Phlox grew on a cobble bar.
After breakfast at the Sweet Basil in Barneveld---we always start with breakfast---we left Denny's car near Fox Road Bridge in Holland Patent and drove down to Miller Road Bridge. At first blush it seemed our 9:45 a.m. start was a bit late. There were already two vehicles in the Fishermen's Parking Area. An elderly fisherman hurried down to the pool under the bridge and immediately caught a brown trout on a worm. Two young anglers unloaded their gear from a cap-covered pickup truck and started up the trail on the left side of the creek. They told us they were headed for a pond. Looked like we had this mile-long section all to ourselves.
Denny made a couple of casts near the bridge and fished an upstream run while I followed a well-packed trail through the woods to a mowed trail through honeysuckle and tall grass.
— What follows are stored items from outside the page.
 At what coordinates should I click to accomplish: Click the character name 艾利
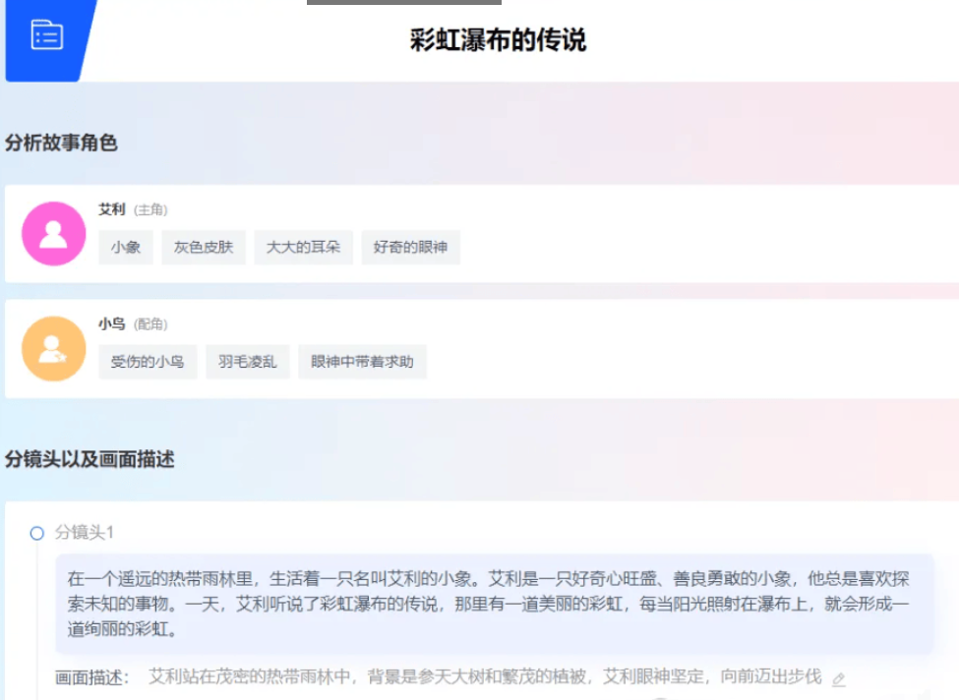(111, 209)
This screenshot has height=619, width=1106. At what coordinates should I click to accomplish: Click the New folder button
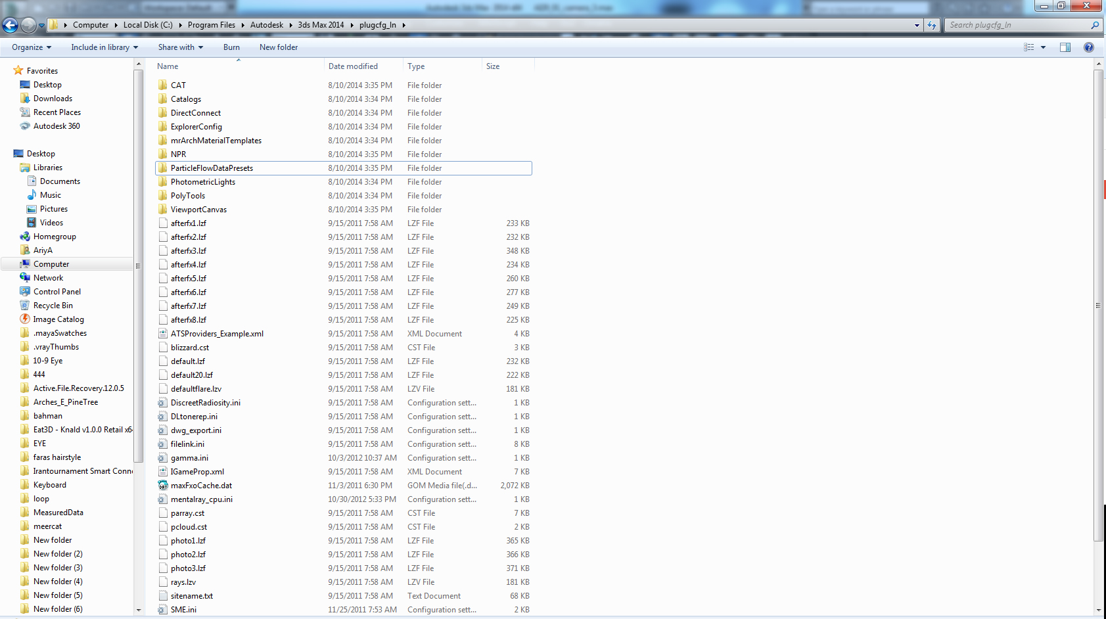click(278, 47)
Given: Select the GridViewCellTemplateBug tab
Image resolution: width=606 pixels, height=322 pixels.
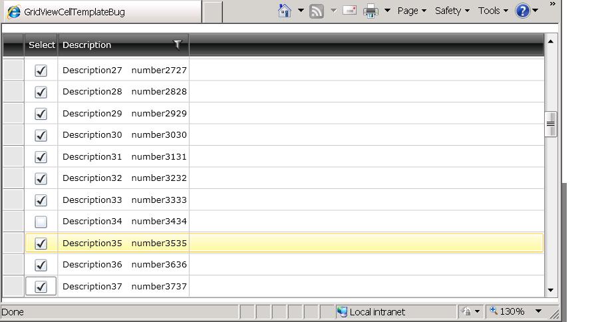Looking at the screenshot, I should (103, 12).
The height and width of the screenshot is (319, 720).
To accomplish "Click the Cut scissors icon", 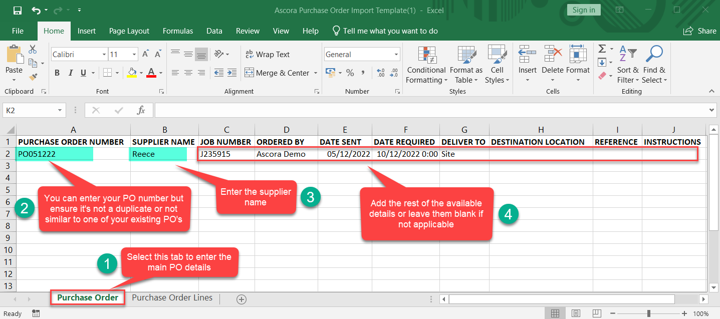I will tap(33, 49).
The honeysuckle was in full bloom and smelled great. I continued along the trail to where the creek flowed on both sides of a huge cobble and gravel bar. Patches of phlox and ragged robin were growing in the cobble.
A pond outlet at this riprapped
bend was a trout haven.
I crossed over to the bar and fished the water running next to a wall of rotting logs. This shaded run gave up two 9-inch brown trout; one to a Phoebe and the other to a Panther Martin. Years ago sportsmen working with the NYS Department of Environmental Conservation (DEC) created fish habitat where there was practically none. This was the case along most of this stretch of Public Fishing Water. Hundreds of logs and tons of stone riprap had been secured to the banks to create pools and runs, and keep stream banks from falling into the creek. Although the log structures were deteriorating, they still provided fish habitat.
As I approached a long stretch of stillwater between cutbanks, I saw the two young anglers returning from their pond adventure. After fishing for less than an hour and catching "only one sunfish" they headed back to the bridge.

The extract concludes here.